DSM’s animal nutrition business showing strong, sustained volume growth

DSM-s-animal-nutrition-business-showing-strong-sustained-volume-growth.jpg
© GettyImages/skynesher (Getty Images)

DSM’s animal nutrition business delivered 7% organic sales growth in the first nine months of 2021.

The company called it “a very good performance” particularly when building upon 8% organic growth in the prior year.
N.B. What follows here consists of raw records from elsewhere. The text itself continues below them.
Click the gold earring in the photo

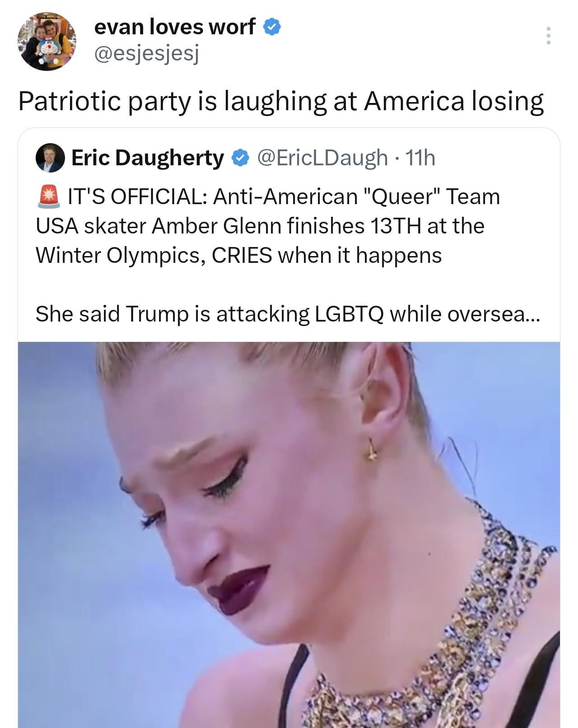[x=372, y=449]
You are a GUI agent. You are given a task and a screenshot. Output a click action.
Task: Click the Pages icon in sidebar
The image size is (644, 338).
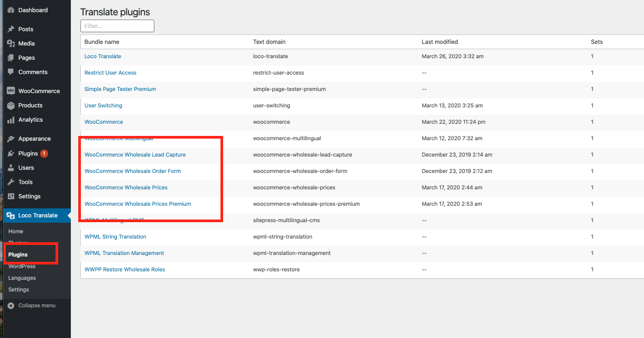click(x=11, y=58)
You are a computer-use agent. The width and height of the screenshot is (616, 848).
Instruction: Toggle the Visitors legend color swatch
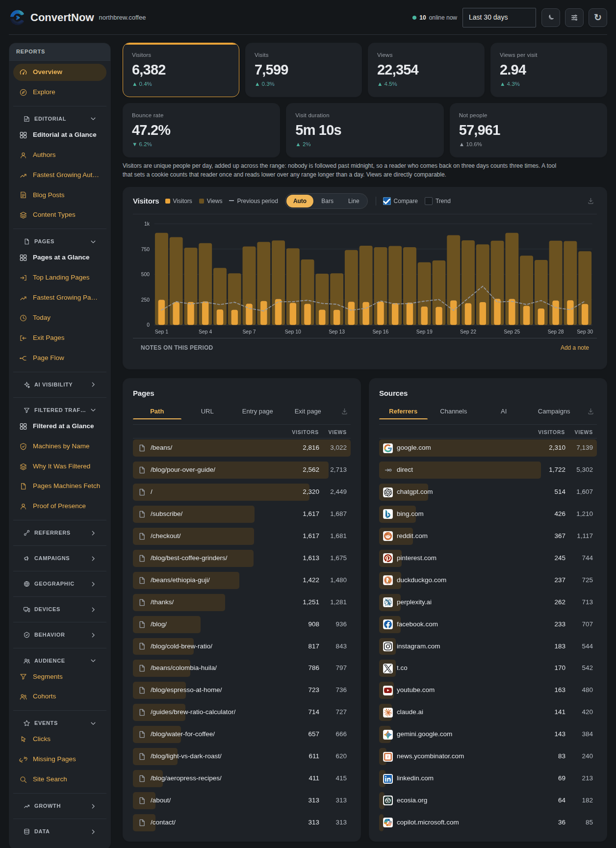pyautogui.click(x=168, y=201)
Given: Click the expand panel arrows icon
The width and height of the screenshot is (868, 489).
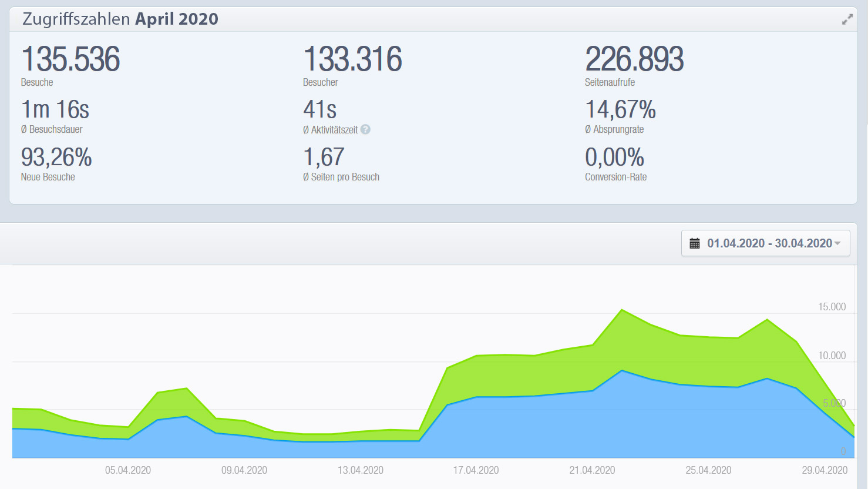Looking at the screenshot, I should [x=847, y=20].
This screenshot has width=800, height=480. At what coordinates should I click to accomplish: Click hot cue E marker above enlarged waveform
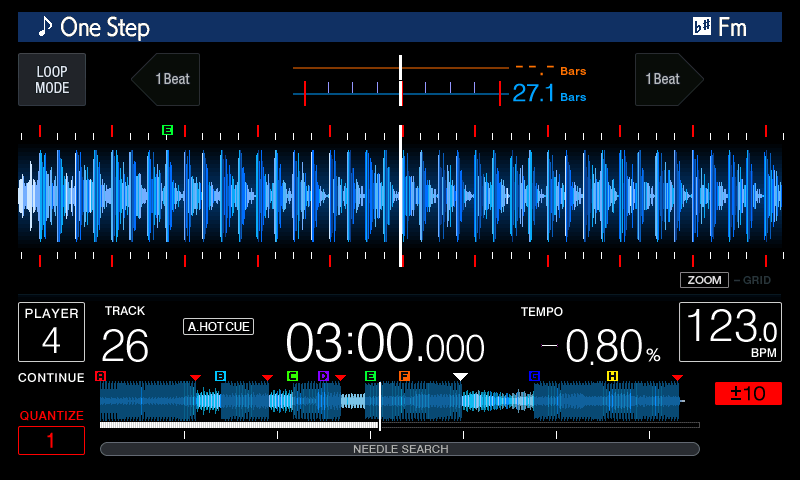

The vitamins maker said the strong, sustained volume growth in the nine months was underpinned by customers’ desire to operate at higher inventory levels given the widespread and ongoing supply certainty concerns.

The business benefitted from continued good business conditions across all species and especially strong demand in China and Latin America.

Q3 review

In an update on progress for Q3 2021, the specialty chemicals producer said its animal nutrition unit delivered 12% organic sales growth, led by very strong volume growth of 14%, supported by the reopening of global economies.

“Business conditions remained favorable, consistent with the first half of the year. All species continued to perform well, with aquaculture showing a strong recovery as food services reopened.”

Geographically, all regions saw continued good conditions, with Latin America being exceptionally strong and only some softness in North America caused by ongoing labor shortages in the meat packing industry, said the Netherlands-headquartered firm.

“Prices were -2% against a tough comparable of +5% in Q3 2020 when the business experienced COVID19 related price effects and the pass-through pricing of externally sourced ingredients, foreign exchange related price increases, and strong sales mix effects across regions.”

The recently acquired Erber businesses, Biomin and Romer Labs, which were consolidated from 1 October 2020, delivered another strong quarter with €80m (US$93m) sales and total adjusted EBITDA of €21m, reported DSM.

For the full year, the company said it continues to expect an adjusted EBITDA increase in its overall nutrition division at the upper end of its mid-term strategic ambition of high single digit growth.